CENA 1: Suzanne permanece sem
reação diante de Cláudio.
-E aí, dona Suzanne? Quer
dizer que a valentona que aplica golpe em todo mundo e abandona o
próprio filho agora não sabe nem como reagir?
-Realmente não esperava que
você viesse aqui. Era a última pessoa que eu esperava que fosse me
procurar.
-Não pense que estou tentando
resgatar qualquer coisa, Suzanne. Você nunca foi minha mãe e eu
quero deixar isso bem claro.
-Então por que você está
aqui na minha casa, garoto? Criatura bizarra que deve ser você...
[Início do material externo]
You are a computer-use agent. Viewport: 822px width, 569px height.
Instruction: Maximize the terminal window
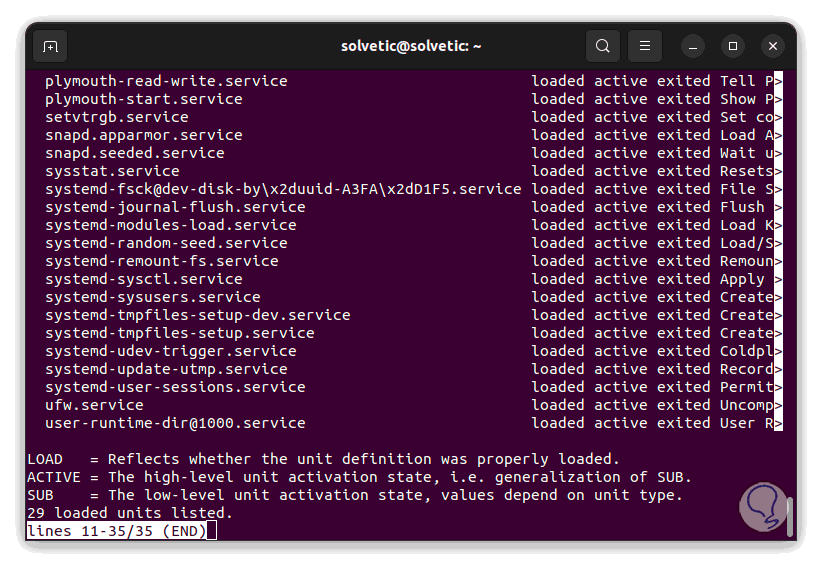coord(733,46)
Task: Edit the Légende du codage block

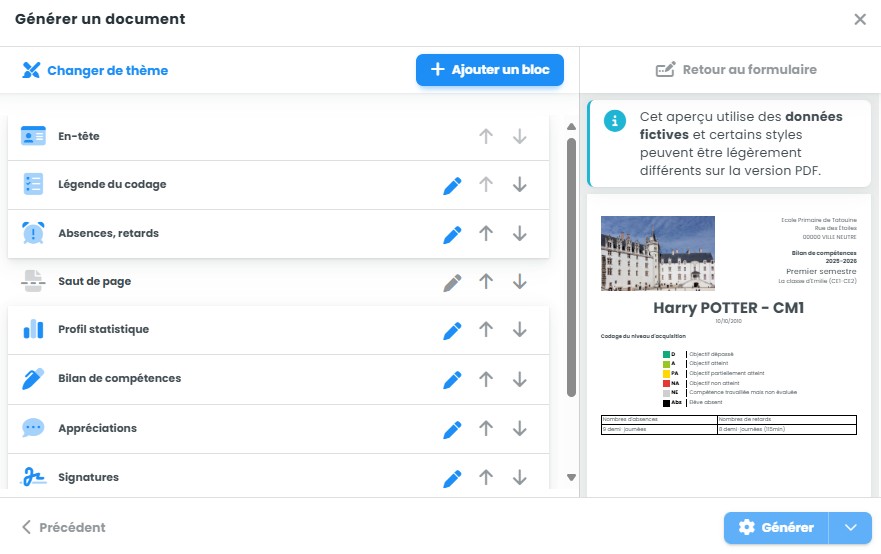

-Bizarro ou não, eu só vim
aqui por insistência do meu pai. Ele e meu irmão insistiram que eu
devia pelo menos uma vez na vida sentar pra conversar com você.
Saber de tudo.
-Você quer saber o que,
rapaz? Não deu pra perceber que a sua inconveniência me tirou do
meu sono de beleza? Tava aqui, dormindo no meu cafofo e vem você me
acordando e me metendo o dedo na cara. Na boa, Cláudio, dá o fora
daqui. A gente não tem o que conversar.
-A gente tem muito o que
conversar, sim. Querendo ou não, o fato é que você me abandonou
num orfanato e obrigou meu pai a aceitar tudo isso. Ele sempre foi
cego de amor por você e não teve escolha. Me conta mais sobre isso,
Suzanne. Quero ouvir da sua boca.
-Tá preparado pra ouvir,
fedelho? A história não é bonita. Não tem nada de romântico,
nada de especial. Eu te abandonei sim. Te abandonaria de qualquer
maneira, mesmo que eu não tivesse engravidado adolescente, sabe por
que? Porque um filho nunca esteve nos meus planos. Eu não nasci pro
ofício de ser mãe. Mesmo que eu tivesse engravidado de você aos
vinte e tantos, eu teria feito a mesma coisa. Isso se eu quisesse
realmente levar a gravidez adiante, porque com o dinheiro que eu
tenho hoje eu poderia ir a qualquer lugar desse mundo onde o aborto é
legalizado e meu problema estaria resolvido. Você só veio
atrapalhar meus planos, Cláudio. Um filho só me ocuparia tempo e
dinheiro e eu tinha um plano de crescimento pessoal. Esse plano não
envolvia filhos. Não te abortei porque é proibido aqui no Brasil e
eu era pobre. Se eu vivesse em outra realidade, você nem teria
nascido.
-Como é que você tem
capacidade de me dizer tudo isso olhando nos meus olhos, mulher?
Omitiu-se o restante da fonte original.